TEXTO FORNECIDO.
--*--

Um dos pontos turísticos mais visitados da Argentina, e famosa pela sua natureza e gastronomia, a Patagônia parece ser menos conhecida ao respeito da sua rica viticultura. A influência do clima extremo da região, contribui com a produção de vinhos “naturalmente orgânicos”. Vinhosargentinos conversou com oito especialistas que cultivam em um dos lugares mais imponentes do planeta, e explicam por que motivos seus vinhos merecem ser apreciados com atenção.
Com mais de trinta anos de experiência na região, o enólogo Marcelo Miras, da Bodega Miras, conta para Vinhosargentinos as suas impressões sobre o privilegiado terroir do Alto Vale do Rio Negro, na província de Chubut. “Neste clima continental desértico da Patagônia Norte (com pouca chuva), a boa amplitude térmica durante a maturação das uvas, junto com os ventos e brisas permanentes, contribuem com a conservação da acidez natural e a uma excelente sanidade dos vinhedos, que eu os chamo de ‘naturalmente orgânicos’. Para o rego, uma água de excelente qualidade desce com belo caudal pelos rios Neuquén e Limay” explica o produtor da vinícola familiar criada em 2003. “As variedades que se adaptam muito bem à diversidade destes solos heterogêneos, aluviais, pedregosos, limosos, arenosos e argilosos, são a antiga Trosseu, Merlot, Pinot Noir, Cabernet Sauvignon, Malbec, Cabernet Franc, Syrah, Chardonnay, Sauvignon Blanc, Semillon, Riesling, Gewurztraminer Rosé, Torrontes Riojano e o Torrontés Mendocino” assegura o artesão.

--*--

ENTRADAS LISTADAS.

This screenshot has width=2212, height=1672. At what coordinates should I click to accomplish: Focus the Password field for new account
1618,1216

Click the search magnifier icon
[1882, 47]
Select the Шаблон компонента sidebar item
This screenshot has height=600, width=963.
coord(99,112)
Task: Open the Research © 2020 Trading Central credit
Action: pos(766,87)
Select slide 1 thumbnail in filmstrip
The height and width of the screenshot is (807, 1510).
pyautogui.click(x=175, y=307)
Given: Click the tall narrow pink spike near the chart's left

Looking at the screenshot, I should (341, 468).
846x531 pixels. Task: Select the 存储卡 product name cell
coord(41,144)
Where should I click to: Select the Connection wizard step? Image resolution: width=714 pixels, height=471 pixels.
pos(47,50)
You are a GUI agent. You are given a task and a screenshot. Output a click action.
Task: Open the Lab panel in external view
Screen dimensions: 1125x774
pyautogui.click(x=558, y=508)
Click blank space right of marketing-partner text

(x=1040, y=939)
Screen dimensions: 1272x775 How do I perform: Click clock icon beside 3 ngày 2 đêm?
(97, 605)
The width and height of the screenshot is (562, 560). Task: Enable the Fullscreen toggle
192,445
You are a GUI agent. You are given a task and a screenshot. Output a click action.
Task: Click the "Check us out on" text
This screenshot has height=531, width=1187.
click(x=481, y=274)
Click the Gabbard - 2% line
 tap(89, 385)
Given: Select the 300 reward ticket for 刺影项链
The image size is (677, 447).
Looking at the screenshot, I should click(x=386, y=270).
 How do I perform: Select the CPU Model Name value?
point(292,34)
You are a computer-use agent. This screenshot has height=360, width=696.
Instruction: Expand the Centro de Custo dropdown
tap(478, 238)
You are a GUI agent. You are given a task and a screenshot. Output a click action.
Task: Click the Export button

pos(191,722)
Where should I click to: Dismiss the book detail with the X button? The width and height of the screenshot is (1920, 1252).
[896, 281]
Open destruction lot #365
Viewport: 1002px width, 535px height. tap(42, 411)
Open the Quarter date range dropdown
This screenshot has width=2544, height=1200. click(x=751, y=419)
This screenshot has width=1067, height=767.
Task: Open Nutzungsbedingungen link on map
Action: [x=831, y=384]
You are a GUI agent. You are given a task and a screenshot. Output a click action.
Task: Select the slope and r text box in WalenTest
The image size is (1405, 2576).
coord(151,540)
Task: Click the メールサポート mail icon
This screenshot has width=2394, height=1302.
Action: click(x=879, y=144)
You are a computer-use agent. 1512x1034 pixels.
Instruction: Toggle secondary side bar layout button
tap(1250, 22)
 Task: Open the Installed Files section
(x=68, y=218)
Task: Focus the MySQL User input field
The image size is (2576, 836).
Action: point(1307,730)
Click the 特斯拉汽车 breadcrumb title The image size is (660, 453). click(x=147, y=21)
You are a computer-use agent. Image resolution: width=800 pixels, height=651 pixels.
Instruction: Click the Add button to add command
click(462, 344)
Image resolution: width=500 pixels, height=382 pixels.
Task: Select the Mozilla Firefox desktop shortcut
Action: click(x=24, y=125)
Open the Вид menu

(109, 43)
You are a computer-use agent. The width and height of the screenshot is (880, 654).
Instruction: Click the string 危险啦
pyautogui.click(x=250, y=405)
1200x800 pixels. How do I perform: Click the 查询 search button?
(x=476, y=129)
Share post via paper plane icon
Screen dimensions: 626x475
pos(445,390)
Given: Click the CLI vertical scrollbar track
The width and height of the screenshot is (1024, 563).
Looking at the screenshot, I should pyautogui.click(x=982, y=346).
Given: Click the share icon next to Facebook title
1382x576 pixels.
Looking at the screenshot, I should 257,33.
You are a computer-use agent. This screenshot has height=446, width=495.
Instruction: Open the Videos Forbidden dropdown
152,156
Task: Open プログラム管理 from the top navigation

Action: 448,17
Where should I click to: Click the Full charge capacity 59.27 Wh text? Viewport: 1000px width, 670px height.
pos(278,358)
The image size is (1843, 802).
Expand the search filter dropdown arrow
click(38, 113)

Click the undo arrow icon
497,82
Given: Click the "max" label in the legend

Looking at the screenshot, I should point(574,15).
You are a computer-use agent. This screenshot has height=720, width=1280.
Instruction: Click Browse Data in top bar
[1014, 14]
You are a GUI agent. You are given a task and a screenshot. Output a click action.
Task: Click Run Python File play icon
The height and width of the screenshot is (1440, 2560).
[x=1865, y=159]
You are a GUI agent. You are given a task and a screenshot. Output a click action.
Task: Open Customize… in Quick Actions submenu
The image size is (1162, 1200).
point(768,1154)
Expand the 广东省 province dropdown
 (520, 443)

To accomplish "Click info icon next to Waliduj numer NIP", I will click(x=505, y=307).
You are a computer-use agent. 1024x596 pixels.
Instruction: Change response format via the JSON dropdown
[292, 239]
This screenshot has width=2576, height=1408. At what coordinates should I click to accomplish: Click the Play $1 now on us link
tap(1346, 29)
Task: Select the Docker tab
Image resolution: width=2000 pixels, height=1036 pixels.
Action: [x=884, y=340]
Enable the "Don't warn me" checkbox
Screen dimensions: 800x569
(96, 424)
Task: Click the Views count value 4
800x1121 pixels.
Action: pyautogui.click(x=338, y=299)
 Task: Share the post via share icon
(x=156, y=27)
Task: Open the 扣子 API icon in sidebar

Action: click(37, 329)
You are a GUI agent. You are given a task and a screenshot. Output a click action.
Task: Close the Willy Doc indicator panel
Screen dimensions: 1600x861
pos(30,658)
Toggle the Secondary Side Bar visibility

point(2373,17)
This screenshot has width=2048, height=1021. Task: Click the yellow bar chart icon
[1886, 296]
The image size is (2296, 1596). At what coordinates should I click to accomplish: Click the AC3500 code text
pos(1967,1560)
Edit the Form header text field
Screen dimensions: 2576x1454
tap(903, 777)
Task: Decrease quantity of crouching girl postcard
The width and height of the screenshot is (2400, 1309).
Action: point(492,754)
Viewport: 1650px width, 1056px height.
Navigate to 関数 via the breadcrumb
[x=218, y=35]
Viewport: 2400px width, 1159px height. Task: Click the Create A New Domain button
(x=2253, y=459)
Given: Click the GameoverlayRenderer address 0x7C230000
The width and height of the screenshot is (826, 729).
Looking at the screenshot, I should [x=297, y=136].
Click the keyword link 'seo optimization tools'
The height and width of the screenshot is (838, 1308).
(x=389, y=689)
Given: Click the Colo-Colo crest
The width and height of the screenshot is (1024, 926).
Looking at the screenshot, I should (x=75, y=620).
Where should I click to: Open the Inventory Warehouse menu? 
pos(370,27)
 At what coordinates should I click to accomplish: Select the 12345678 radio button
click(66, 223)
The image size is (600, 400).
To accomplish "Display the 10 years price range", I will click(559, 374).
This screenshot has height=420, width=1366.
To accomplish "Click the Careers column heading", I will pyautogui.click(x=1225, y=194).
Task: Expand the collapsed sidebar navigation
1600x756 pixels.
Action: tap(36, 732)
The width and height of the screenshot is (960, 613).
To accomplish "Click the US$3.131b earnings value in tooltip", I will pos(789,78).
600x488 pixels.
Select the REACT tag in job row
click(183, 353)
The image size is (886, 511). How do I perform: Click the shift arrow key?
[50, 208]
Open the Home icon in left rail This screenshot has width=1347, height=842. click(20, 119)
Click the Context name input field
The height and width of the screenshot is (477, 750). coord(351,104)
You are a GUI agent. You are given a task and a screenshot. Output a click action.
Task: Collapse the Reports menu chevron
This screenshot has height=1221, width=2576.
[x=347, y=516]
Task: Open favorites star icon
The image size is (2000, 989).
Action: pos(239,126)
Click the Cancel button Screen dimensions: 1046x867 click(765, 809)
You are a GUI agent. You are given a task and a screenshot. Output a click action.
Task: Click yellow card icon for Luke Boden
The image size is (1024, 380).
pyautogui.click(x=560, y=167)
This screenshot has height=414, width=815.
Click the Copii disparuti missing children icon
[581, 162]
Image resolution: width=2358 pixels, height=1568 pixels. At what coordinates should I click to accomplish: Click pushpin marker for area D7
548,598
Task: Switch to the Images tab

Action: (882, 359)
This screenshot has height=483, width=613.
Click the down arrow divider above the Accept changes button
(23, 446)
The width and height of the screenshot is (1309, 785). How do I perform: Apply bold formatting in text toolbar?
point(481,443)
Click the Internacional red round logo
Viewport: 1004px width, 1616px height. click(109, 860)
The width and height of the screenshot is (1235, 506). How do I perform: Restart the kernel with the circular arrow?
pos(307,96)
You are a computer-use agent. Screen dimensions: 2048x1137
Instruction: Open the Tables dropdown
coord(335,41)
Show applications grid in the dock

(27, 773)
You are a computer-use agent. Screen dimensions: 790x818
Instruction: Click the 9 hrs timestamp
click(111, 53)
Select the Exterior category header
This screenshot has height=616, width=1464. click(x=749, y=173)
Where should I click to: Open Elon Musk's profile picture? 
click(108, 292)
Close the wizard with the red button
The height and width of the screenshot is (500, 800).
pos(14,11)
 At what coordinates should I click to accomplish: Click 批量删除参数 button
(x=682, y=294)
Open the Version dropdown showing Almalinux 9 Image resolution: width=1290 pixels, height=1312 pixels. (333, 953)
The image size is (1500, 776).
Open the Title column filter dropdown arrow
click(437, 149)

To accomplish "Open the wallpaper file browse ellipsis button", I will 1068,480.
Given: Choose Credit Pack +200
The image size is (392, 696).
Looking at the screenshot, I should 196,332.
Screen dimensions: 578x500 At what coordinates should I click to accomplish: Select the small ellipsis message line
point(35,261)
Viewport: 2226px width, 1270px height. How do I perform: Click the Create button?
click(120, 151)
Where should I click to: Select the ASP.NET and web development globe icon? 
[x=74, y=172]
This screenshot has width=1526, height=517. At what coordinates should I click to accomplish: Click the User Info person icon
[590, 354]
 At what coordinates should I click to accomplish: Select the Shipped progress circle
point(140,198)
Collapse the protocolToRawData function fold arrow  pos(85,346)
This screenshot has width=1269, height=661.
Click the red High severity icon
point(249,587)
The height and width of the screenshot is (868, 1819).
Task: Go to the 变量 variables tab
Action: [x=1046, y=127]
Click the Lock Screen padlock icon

--*--

OBJETIVOS.
A: Reproduza o trecho do texto sobre a viticultura da Patagônia compreendido entre "Um dos pontos" e "apreciados com atenção.", inclusive.
B: Enumere todos os adjetivos que o texto sobre a viticultura da Patagônia atribui aos solos da região.

RESULTADOS DAS TAREFAS.
A:
Um dos pontos turísticos mais visitados da Argentina, e famosa pela sua natureza e gastronomia, a Patagônia parece ser menos conhecida ao respeito da sua rica viticultura. A influência do clima extremo da região, contribui com a produção de vinhos “naturalmente orgânicos”. Vinhosargentinos conversou com oito especialistas que cultivam em um dos lugares mais imponentes do planeta, e explicam por que motivos seus vinhos merecem ser apreciados com atenção.

B:
- heterogêneos
- aluviais
- pedregosos
- limosos
- arenosos
- argilosos